Brytyjscy naukowcy prowadzący badania w okolicach należącego do Norwegii, arktycznego archipelagu Svalbard, mocno się zdziwili, bo trafili na coś co wygląda na szczątki tropikalnego lasu. Las ten, jak się okazuje, znajduje się daleko od swego pierwotnego miejsca położenia - pokrywał on okolice równika aż 380 milionów lat temu.
Są to tym samym jedne z najstarszych szczątków lasu jakie znamy, a są one bardzo ważne, bo mówią nam nieco na temat antycznej historii naszej planety. W czasach dewonu, z którego ów las pochodzi, na Ziemi zaczynały się dopiero pojawiać większe drzewa, dlatego te w lesie, którego szczątki odkryto, mają maksymalnie po 4 metry wysokości.
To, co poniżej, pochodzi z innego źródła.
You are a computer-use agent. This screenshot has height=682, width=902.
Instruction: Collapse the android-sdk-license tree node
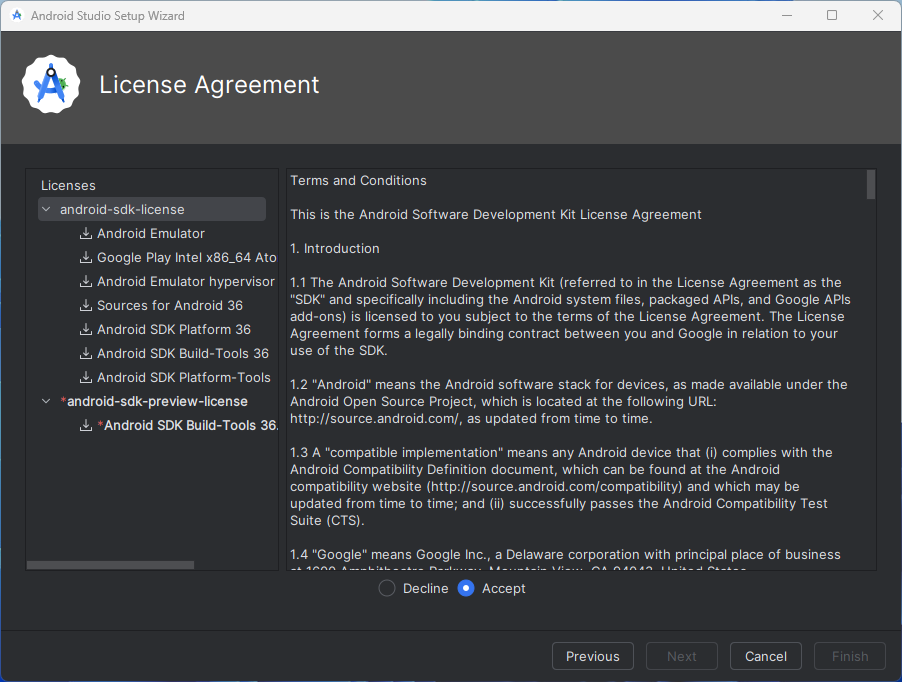46,210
Mniej więcej w tym samym okresie zaczął także gwałtownie spadać poziom dwutlenku węgla w atmosferze, a powiązanie między obydwoma faktami jest dość proste - to właśnie drzewom zawdzięczamy oczyszczenie powietrza z tego gazu cieplarnianego. W tym okresie jego stężenie w atmosferze spadło mniej więcej 15-krotnie, osiągając poziom dzisiejszy.
Naukowcy po dokładnej analizie znaleziska twierdzą, że las ten porastał dorzecze zajmując obszar 1 na 5 kilometrów gdzieś w okolicach równika, a na obecne miejsce spoczynku trafił on w ramach dryfu kontynentów. Różnił się on znacznie od lasów jakie widzimy dziś - porastały go głównie duże widłaki, które rosły bardzo gęsto - zaledwie 20 centymetrów od siebie wzbijając się w górę na 4 metry.
Nie znaczy to jednak, że wszystkie lasy z tamtych czasów wyglądały podobnie - wcześniej naukowcy trafili na szczątki takiego ekosystemu mniej więcej z tego samego okresu na terenie Ameryki i tam z kolei znaleziono ślady wielu palem, a z kolei widłaków było bardzo niewiele.